* [Problem requirements]:
In the entries below, find the lines with the word "computer" and copy them.

[Exercise materials Boundary: Start]

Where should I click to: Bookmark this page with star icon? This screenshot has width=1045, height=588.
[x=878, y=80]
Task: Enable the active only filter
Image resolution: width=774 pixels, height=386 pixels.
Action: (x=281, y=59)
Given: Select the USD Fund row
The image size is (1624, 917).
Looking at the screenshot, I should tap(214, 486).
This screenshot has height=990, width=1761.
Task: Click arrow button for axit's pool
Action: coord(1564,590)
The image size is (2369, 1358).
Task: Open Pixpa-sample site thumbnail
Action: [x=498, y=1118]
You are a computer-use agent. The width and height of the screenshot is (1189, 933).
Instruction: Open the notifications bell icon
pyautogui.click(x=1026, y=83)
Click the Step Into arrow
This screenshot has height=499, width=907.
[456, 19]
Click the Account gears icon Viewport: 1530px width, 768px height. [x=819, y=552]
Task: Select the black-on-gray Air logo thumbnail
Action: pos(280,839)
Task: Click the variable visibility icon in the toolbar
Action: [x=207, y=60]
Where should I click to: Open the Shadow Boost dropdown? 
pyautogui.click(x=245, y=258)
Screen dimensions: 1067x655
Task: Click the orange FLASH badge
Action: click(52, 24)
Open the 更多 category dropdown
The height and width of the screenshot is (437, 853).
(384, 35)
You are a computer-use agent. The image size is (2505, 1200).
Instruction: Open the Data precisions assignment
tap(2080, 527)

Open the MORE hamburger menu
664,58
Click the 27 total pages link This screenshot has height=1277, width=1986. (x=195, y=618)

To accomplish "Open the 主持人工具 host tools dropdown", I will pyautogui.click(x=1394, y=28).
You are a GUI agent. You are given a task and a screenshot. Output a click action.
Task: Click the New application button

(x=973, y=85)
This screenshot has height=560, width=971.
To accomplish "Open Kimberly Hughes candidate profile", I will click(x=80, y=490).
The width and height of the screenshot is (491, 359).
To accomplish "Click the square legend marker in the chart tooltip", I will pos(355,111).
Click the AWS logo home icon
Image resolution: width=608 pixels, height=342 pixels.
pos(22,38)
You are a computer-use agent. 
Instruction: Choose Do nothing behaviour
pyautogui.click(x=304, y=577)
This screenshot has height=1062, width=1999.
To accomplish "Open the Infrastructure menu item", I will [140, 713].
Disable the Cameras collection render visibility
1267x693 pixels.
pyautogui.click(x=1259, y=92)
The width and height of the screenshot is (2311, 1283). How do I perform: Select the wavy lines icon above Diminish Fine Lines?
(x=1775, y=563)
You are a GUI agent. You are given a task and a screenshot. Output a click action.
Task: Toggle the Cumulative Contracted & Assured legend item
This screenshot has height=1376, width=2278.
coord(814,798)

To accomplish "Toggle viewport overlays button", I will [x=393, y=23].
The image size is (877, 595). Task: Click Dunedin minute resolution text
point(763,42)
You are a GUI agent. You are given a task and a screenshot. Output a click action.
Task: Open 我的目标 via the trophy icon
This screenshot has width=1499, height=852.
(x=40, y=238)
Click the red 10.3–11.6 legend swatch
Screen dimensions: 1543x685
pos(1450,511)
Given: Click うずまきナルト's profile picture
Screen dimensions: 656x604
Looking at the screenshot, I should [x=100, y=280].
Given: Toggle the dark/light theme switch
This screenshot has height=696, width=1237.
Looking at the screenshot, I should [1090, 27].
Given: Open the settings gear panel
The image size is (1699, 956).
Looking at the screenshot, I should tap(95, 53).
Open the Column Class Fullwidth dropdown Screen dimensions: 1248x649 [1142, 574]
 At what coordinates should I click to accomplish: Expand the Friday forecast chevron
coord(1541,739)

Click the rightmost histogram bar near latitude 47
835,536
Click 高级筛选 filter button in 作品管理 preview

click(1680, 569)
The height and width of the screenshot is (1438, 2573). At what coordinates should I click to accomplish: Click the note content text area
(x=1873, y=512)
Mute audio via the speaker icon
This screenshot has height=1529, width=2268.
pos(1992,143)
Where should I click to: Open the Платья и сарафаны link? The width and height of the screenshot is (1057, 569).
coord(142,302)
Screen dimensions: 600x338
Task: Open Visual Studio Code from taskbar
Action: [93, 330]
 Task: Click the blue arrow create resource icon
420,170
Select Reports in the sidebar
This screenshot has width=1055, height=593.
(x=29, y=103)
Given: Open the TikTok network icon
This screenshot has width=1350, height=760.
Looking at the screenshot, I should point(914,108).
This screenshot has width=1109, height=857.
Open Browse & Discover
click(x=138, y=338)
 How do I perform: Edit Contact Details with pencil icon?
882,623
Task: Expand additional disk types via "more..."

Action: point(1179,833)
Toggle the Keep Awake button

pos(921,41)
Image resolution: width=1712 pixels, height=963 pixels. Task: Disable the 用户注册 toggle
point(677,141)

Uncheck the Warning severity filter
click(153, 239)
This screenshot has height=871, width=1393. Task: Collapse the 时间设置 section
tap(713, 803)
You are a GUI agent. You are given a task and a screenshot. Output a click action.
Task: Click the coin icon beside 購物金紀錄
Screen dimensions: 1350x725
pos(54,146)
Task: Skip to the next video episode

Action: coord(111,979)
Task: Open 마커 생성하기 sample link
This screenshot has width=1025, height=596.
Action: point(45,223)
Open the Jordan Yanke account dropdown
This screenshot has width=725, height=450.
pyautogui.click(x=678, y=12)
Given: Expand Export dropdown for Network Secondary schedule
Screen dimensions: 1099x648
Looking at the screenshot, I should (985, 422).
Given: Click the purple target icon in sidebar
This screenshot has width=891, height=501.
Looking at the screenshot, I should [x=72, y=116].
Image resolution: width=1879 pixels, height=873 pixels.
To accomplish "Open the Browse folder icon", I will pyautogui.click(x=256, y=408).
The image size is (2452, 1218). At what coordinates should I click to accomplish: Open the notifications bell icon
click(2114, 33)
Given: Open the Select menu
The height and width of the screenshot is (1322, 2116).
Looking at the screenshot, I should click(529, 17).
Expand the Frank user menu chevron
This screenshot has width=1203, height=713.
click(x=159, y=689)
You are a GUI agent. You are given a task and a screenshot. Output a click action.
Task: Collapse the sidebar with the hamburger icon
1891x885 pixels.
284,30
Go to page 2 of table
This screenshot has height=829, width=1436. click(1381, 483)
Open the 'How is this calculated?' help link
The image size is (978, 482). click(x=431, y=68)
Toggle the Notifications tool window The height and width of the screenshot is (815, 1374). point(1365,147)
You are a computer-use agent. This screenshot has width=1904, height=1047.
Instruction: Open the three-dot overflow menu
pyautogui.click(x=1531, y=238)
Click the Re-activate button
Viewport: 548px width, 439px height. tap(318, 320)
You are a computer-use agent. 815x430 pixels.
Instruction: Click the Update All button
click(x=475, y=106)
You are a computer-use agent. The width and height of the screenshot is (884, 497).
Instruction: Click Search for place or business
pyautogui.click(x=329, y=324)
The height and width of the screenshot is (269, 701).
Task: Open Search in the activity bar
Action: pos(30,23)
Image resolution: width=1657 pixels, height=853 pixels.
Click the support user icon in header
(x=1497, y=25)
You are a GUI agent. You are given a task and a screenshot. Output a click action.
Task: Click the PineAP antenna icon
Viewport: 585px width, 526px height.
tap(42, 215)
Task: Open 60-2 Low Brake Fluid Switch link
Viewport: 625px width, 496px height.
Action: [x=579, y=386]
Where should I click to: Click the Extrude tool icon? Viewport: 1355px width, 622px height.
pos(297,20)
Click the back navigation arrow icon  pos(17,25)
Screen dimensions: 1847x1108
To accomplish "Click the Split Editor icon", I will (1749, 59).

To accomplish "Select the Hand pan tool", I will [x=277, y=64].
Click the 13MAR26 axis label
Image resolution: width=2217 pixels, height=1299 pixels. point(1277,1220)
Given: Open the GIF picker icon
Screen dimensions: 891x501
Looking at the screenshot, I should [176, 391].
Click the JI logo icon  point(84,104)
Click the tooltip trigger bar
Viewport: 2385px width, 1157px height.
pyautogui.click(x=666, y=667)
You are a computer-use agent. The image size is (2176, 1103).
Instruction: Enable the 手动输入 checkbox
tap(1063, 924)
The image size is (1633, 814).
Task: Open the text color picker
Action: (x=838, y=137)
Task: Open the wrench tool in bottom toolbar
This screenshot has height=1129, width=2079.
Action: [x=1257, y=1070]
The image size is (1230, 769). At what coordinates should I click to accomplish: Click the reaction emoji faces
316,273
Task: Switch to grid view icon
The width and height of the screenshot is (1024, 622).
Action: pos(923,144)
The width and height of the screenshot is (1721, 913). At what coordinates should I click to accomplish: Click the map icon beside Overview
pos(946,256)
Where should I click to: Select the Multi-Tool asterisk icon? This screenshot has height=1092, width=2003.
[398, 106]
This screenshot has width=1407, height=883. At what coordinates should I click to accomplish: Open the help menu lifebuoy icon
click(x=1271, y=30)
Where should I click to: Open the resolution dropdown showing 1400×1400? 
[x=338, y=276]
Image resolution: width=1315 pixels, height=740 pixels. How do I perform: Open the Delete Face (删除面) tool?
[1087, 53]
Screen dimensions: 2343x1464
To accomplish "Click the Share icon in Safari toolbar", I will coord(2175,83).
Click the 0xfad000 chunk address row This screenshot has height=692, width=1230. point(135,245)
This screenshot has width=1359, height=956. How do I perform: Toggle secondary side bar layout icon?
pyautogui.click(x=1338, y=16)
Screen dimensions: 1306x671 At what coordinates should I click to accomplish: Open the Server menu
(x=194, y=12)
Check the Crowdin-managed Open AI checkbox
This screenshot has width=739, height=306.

[Exercise materials Boundary: End]

* [Solution to the exercise]:
You are a computer-use agent. The width and height of the screenshot is (1189, 933).
You are a computer-use agent. The image size is (2505, 1200).
You are a computer-use agent. 
You are a computer-use agent. This screenshot has width=1904, height=1047.
You are a computer-use agent. 815x430 pixels.
You are a computer-use agent. The width and height of the screenshot is (884, 497).
You are a computer-use agent. The image size is (2176, 1103).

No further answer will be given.